[PAGE TEXT Boundary: Start]

There are times when the cynic within can’t help but dominate a mindset. For me, lot 1 of Australian art auction house Deutcher and Hackett’s most recent sale was just one of those moments. Denis Beaubois’ Currency 2011 was presented for sale with estimates of a $15,000-$25,000 price tag. The ‘artwork’ – which was funded with a $20,000 grant from the Australia Council – consisted of two stacks of 100 uncirculated (legal tender) Australian 100 bills. That’s right, two piles of cash with a face value of $20,000. What is perhaps more perplexing than the essay accompanying the work was the final result, which saw the work set a new auction record for the artist of $21,000 (including the buyer’s premium).
But here’s the thing with contemporary art in particular; in this instance, you could be forgiven for wondering whether or not this is simply a case of the Emperor’s new clothes or a high-stakes game of Who’s the Greatest Fool being played out between high net worth individuals.
In the year to date, we have seen a total $71.12 million turnover at art auctions in Australia, which is up 8.23% on this time last year. Yet despite this, our market confidence is still shaky. The secondary market (sales of pre-owned works) is clearly going through a transition – something that is long overdue in my view – so recovery in this end of the market is likely to remain sporadic.
The continued concerns surrounding sovereign-debt are sending shockwaves through the broader markets, which is undoubtedly testing the resolve of investors – particularly when we see the volatility extending to gold.
Fine art, purchased wisely, continues to demonstrate its capacity as a strong long-term alternative to stock markets.

[PAGE TEXT Boundary: End]

ACTIVITIES:
• 1. Summarize the article on Australian art auctions in two sentences.
• 2. Output the part of the article on Australian art auctions starting with "The continued concerns" and going on through "to stock markets.".
• 3. Go on with the article on the Australian art market from the point where it ends.
The material after the article on Australian art auctions is separate from it.

[DATA SUPPLIED Boundary: Start]

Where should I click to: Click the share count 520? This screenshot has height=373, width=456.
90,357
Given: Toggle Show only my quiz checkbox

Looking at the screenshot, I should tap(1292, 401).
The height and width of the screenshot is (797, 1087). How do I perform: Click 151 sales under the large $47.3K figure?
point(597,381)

[DATA SUPPLIED Boundary: End]

RESULTS FOR EACH TASK:
• 1. At a Deutcher and Hackett sale, Denis Beaubois' Currency 2011, which consists of two stacks of $100 bills with a face value of $20,000, set an auction record for the artist of $21,000 including the buyer's premium. Art auction turnover in Australia has reached $71.12 million for the year to date, up 8.23% on last year, yet market confidence remains shaky amid sovereign-debt concerns, though fine art purchased wisely continues to show its strength as a long-term alternative to stock markets.

• 2.
The continued concerns surrounding sovereign-debt are sending shockwaves through the broader markets, which is undoubtedly testing the resolve of investors – particularly when we see the volatility extending to gold.
Fine art, purchased wisely, continues to demonstrate its capacity as a strong long-term alternative to stock markets.

• 3.
Investing £6 million in a classic Richter all of sudden doesn’t seem quite as bewildering or quite so absurd. Of course, the secret is buying wisely because the investment lies in the quality.
One name that has experienced explosive price gains in recent years is that of 2008 Archibald prize winner Del Kathryn Barton.
Barton’s painting Keeper of the Polka-Dotts was offered in the Deutcher and Hackett sale (lot 31) selling for $192,000 – a new auction record for the artist. I remember seeing her Confetti Rain (2005) go under the hammer with Bonhams and Goodman in 2007. It was up with estimates of $8,000–12,000, having been purchased in 2005 at her Melbourne exhibition for around the same price as the lower-end estimate. The work sold that evening for $49,000 (inclusive of the buyer’s premium), setting a then new record for her work.
What was perhaps even more interesting though were the results for lots 94, 95 & 96 – a series of limited edition lithographs by Del Kathryn entitled That’s when I was another Tree. Originally released as an edition of 50 for $3,500, the gavel fell with two of the three works selling for $18,000 and the other for $19,200.
What’s interesting about this is it very much bucked the trend we have seen in the rooms throughout the 2010-11 auction season where the ‘edition market’ has underperformed as a sector. Barton’s name is one that has enjoyed good momentum.
However, investing in a famous ‘name’ doesn’t guarantee that prices will always go up, demonstrated by Menzies’ sale of Country Child by celebrated Australian artists Russell Drysdale. The painting, circa 1948, sold for an impressive $1.32 million, however, it actually realised a $350,000 loss on its previous sale in 2008.
One observation from the season is that the work of Jeffrey Smart – one of the country’s most widely known living artists – is not enjoying as good a run in the auction rooms since breaching the $1-million barrier back in May. The major lots at both Deutcher and Hackett and Menzies both passed in.
Meanwhile, Sotheby’s Australia hit a winner with the sale of the 1958 Arthur Boyd’s The Frightened Bridegroom, which set a record auction price for the artist of $1.2 million.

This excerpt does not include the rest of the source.